◆ Work instruction: In the data below, the answer is the run of lines from the line containing "This screenshot has" through the line containing "At what coordinates", both included; print it exactly and nothing else.

◆ Available data:
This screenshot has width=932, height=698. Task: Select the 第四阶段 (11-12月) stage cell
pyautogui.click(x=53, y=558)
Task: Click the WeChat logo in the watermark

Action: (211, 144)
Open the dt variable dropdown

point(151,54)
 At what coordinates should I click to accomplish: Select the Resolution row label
...
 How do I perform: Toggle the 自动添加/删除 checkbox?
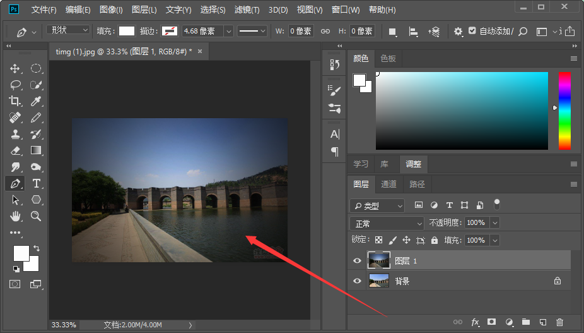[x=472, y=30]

◆ Task solution:
This screenshot has width=932, height=698. Task: Select the 第四阶段 (11-12月) stage cell
pyautogui.click(x=53, y=558)
Task: Click the WeChat logo in the watermark

Action: (211, 144)
Open the dt variable dropdown

point(151,54)
 At what coordinates should I click to accomplish: Select the Resolution row label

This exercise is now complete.